Folha - Como vai haver aumento do consumo dos mais pobres se o quadro atual mostra uma queda no rendimento? Se há dificuldade para gerar emprego para quem não tem qualificação e se falta dinheiro para ampliar os programas de transferência de renda?
Mantega -
O período de curto prazo é um período de restrição. Esse projeto de consumo de massa é o objetivo que se quer alcançar, não é uma meta de curto prazo. O ponto de partida tem os constrangimentos que você mencionou. A questão é como sair desses constrangimentos e é claro que, se não tiver uma mudança da política monetária, que se dará no tempo certo, portanto a queda da taxa de juros, a retomada do investimento e uma aceleração do PIB não acontecerão.

Folha - Sem a queda dos juros, nada feito? A fase dois é para depois?
Mantega -
Temos o detonador do processo, que é esse: a redução nas taxas de juros, que permite a retomada do investimento, que dá aumento do PIB e aumento do emprego, que leva ao aumento de renda. Mas já estou dando de barato que isso vai ser reduzido. Fizemos uma previsão na LDO [Lei de Diretrizes Orçamentárias] de juro real de 8,5% em 2004. A fase dois pode começar a qualquer momento, quando a inflação estiver debelada e o Copom concluir que é possível baixar os juros.

Folha - Como o governo fará para expandir o consumo dos mais pobres e segurar o dos mais ricos?
Mantega -
Não é que o governo vai querer diminuir o consumo de quem ganha mais. O que aconteceu no Brasil nesses anos todos é que os aumentos de produtividade, que são a mola do capitalismo, são apropriados pelo setor dominante. Então cabe ao Estado utilizar instrumentos fiscais, tributários e sociais que permitam mudar essa lógica. Em vez de o banqueiro ter um lucro de dez, vai ter um lucro de oito e esses dois vão passar para os trabalhadores. Isso se dá por aumento espontâneo de salário, aumento do salário mínimo, o direcionamento dos recursos do governo para os segmentos de mais baixa renda. Então o Estado faz redistribuição de renda.
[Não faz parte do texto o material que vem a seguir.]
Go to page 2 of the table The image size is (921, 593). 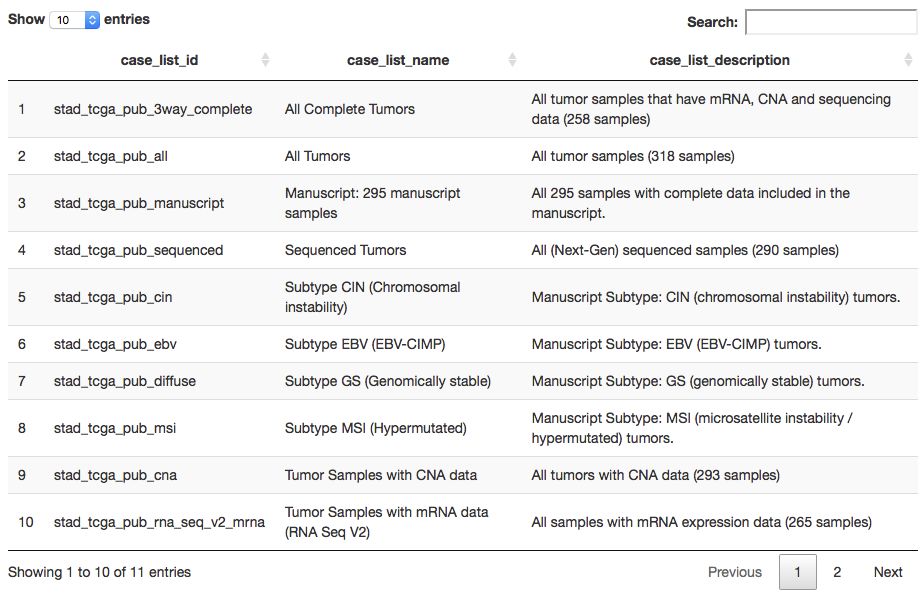pos(837,572)
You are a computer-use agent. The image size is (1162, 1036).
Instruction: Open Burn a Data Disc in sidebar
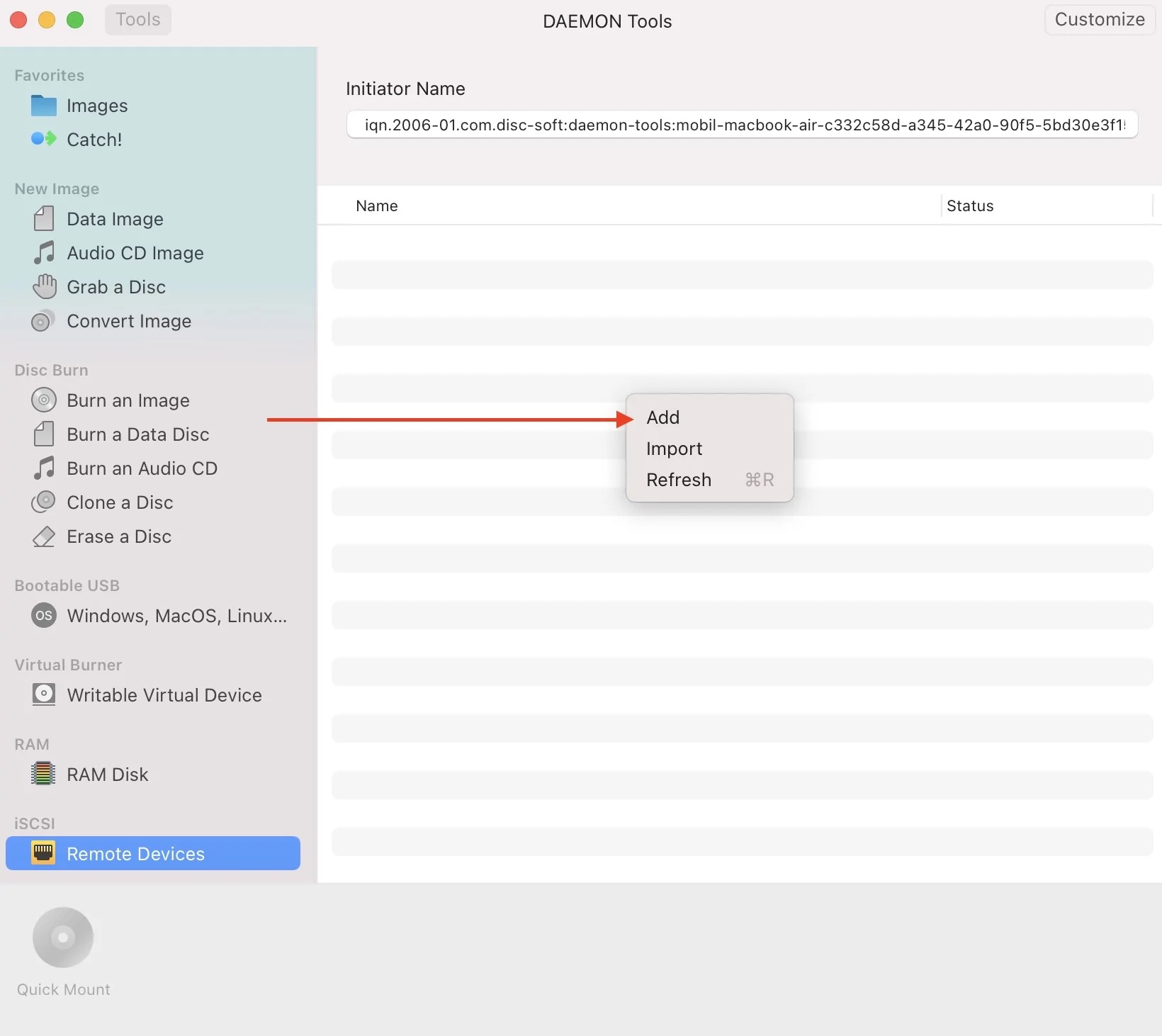(137, 434)
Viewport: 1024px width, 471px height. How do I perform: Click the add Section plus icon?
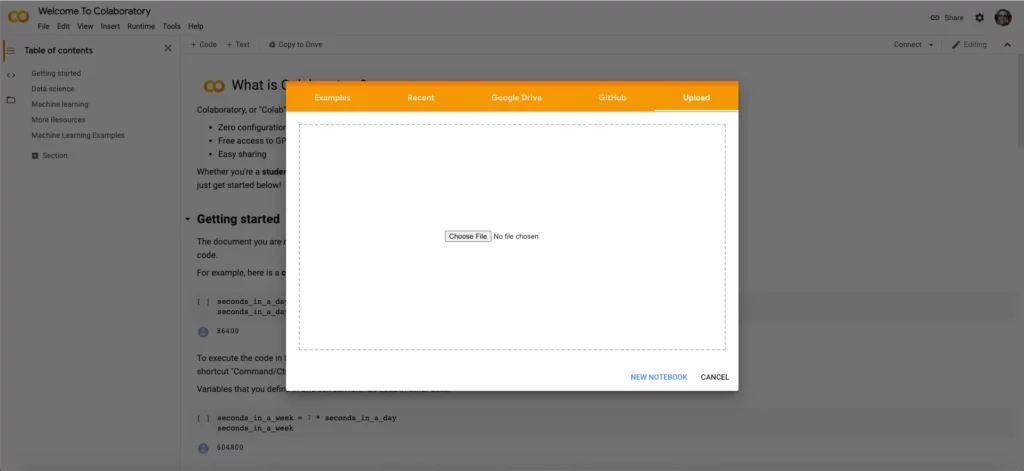click(x=35, y=155)
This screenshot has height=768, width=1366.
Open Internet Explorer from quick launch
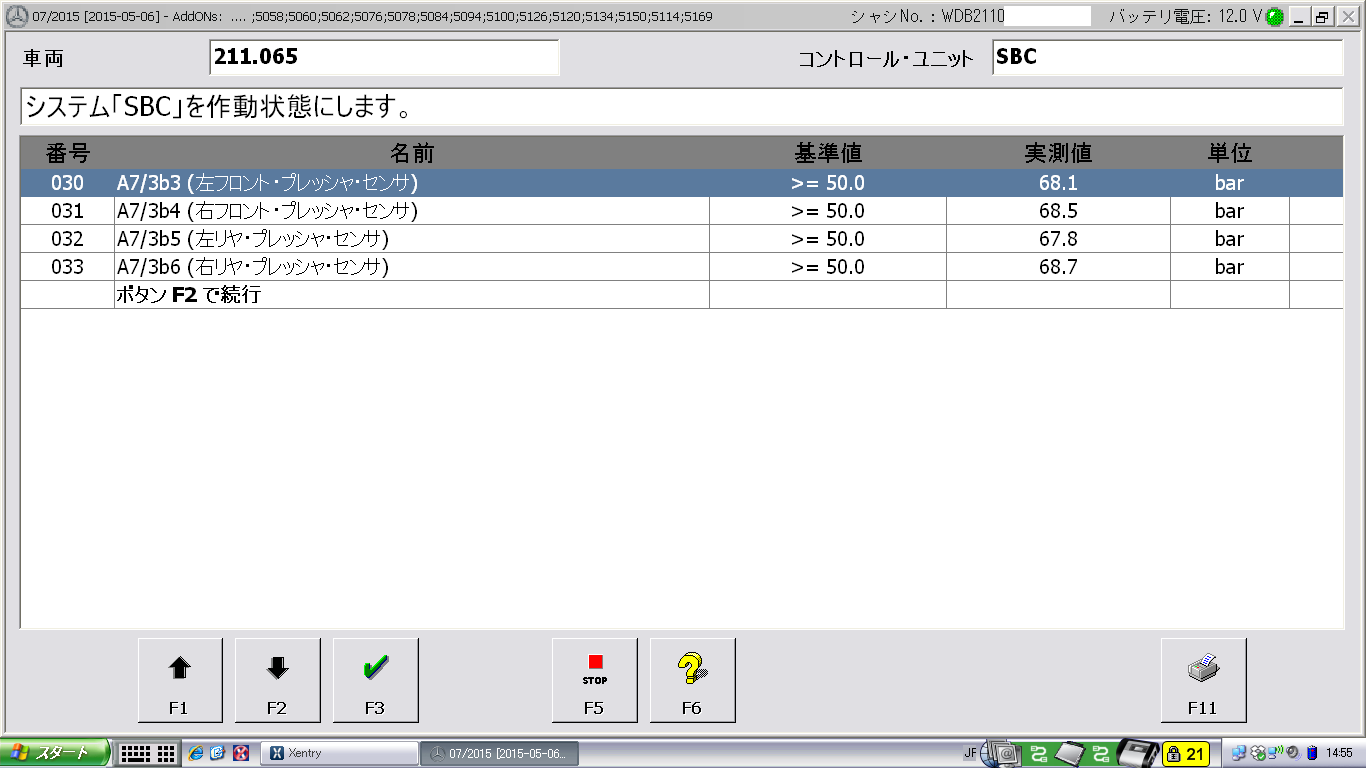pyautogui.click(x=196, y=753)
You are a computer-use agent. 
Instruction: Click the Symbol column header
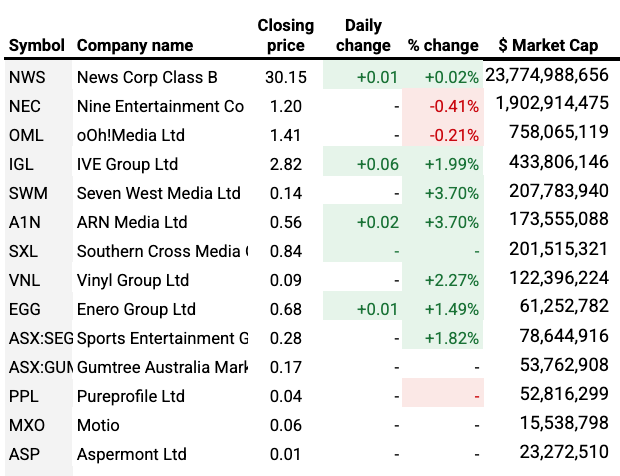point(37,46)
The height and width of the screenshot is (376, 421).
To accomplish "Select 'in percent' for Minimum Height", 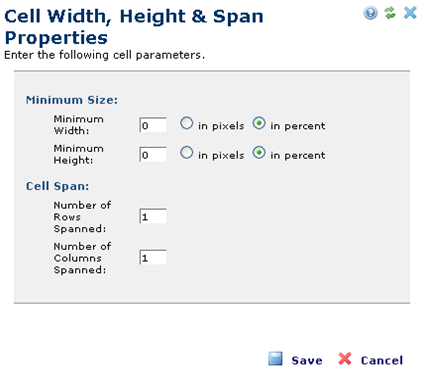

Folha - Será uma intervenção do Estado como nunca houve no país?
Mantega -
No passado, o Estado teve um papel de direcionamento bastante profundo, digamos. Não é exatamente isso o que faremos. Será uma política menos dirigista, intervencionista do que houve aqui no passado. O governo militar escolhia empresa por empresa, e a gente não quer escolher empresa, quer escolher setor.

Folha - Nem quando o governo decide que vai estimular o consumo de massa?
Mantega -
Nesse sentido, sim. É beneficiar toda a população da classe média para baixo. Nesse sentido, o Estado vai procurar dirigir mesmo. E vai procurar transferir renda dos setores mais ricos para os setores mais pobres. E vai estimular os setores que geram mais emprego, que são a pequena e média empresa.

Folha - O documento tem aprovação do governo inteiro ou de uma ala mais "desenvolvimentista"?
Mantega -
Esse documento é um documento de governo.

Folha - Ele concilia a corrente que defende um ataque mais contundente à vulnerabilidade externa e quem acha que o ajuste fiscal é o mais importante?
Mantega -
Esse é um falso dilema. Na verdade, existem dois problemas, gêmeos, que se geraram mutuamente. O governo anterior desequilibrou as contas externas, criou um déficit em transações correntes e aí tinha de atrair capital externo. Para isso criou uma política monetária maluca e produziu um grande déficit. O desequilíbrio das contas externas criou um desequilíbrio fiscal.

Folha - Qual dos dois documentos traduz a política econômica do governo Lula? O que foi divulgado pela Fazenda, com prioridade à geração de superávits primários ou esse último?
Mantega -
São documentos com objetivos diferentes. Aquele documento diz quais são as bases do desenvolvimento sustentável e não é um documento que tenha sido discutido por todo o governo. Esse aqui é o projeto.